[Opening DATA SHOWN section]
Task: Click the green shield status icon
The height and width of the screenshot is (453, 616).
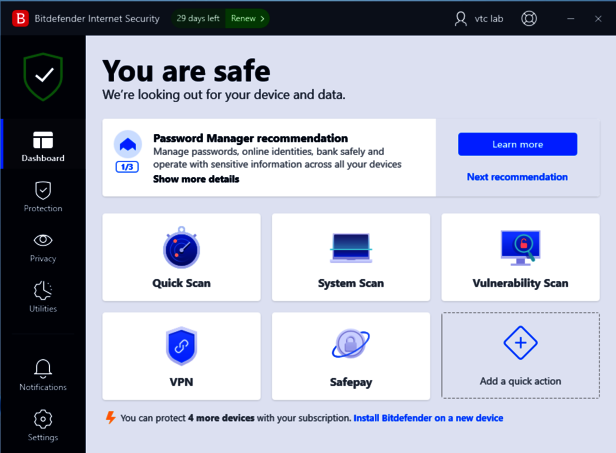Action: coord(43,77)
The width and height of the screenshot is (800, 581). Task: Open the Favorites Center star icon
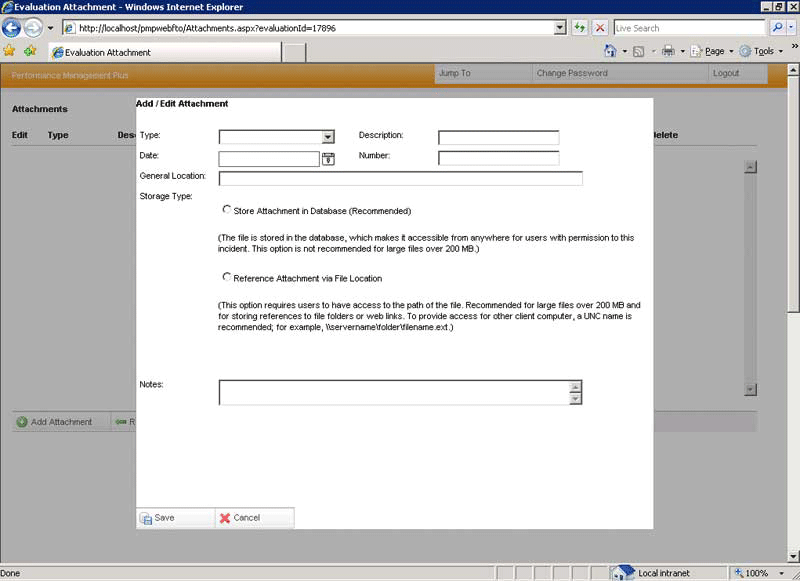click(x=9, y=51)
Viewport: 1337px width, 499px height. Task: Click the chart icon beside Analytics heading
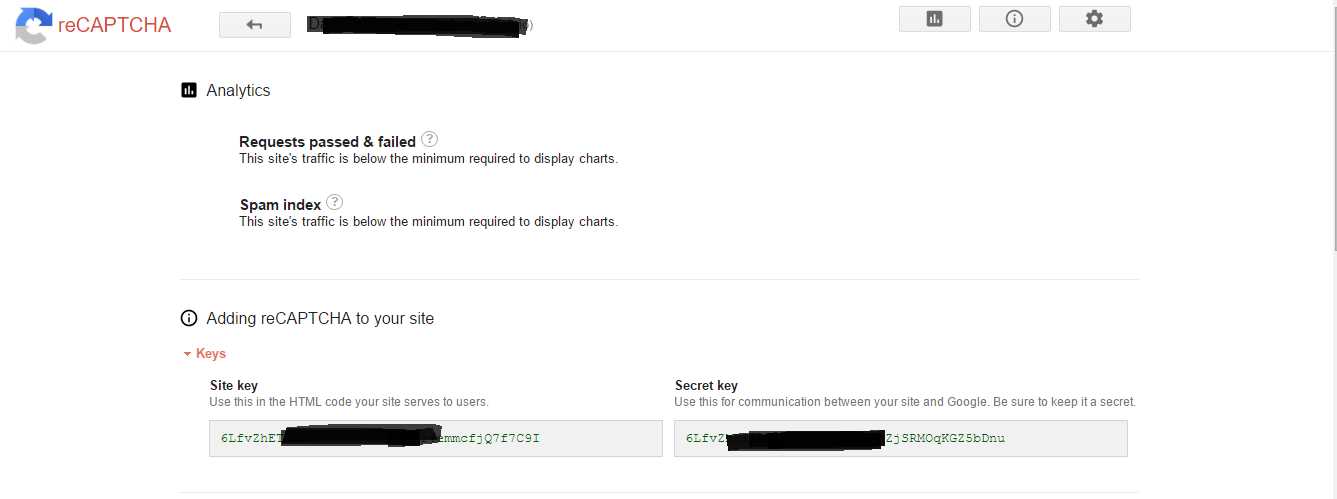click(189, 90)
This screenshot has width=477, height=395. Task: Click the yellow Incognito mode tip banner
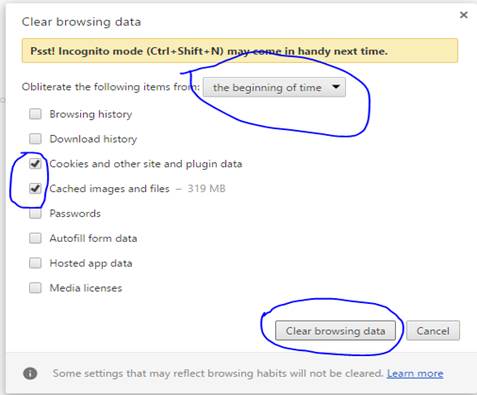click(x=240, y=51)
[Closing DATA SHOWN section]
* **EXERCISE INSTRUCTIONS**: Output the records above in their entirety and exactly, leaving out all images.

* **RESULT OF THIS TASK**:
Task: Click the green shield status icon
The height and width of the screenshot is (453, 616).
Action: coord(43,77)
The width and height of the screenshot is (800, 581). Task: Open the Favorites Center star icon
click(x=9, y=51)
Viewport: 1337px width, 499px height. Task: Click the chart icon beside Analytics heading
click(189, 90)
This screenshot has width=477, height=395. Task: Click the yellow Incognito mode tip banner
click(x=240, y=51)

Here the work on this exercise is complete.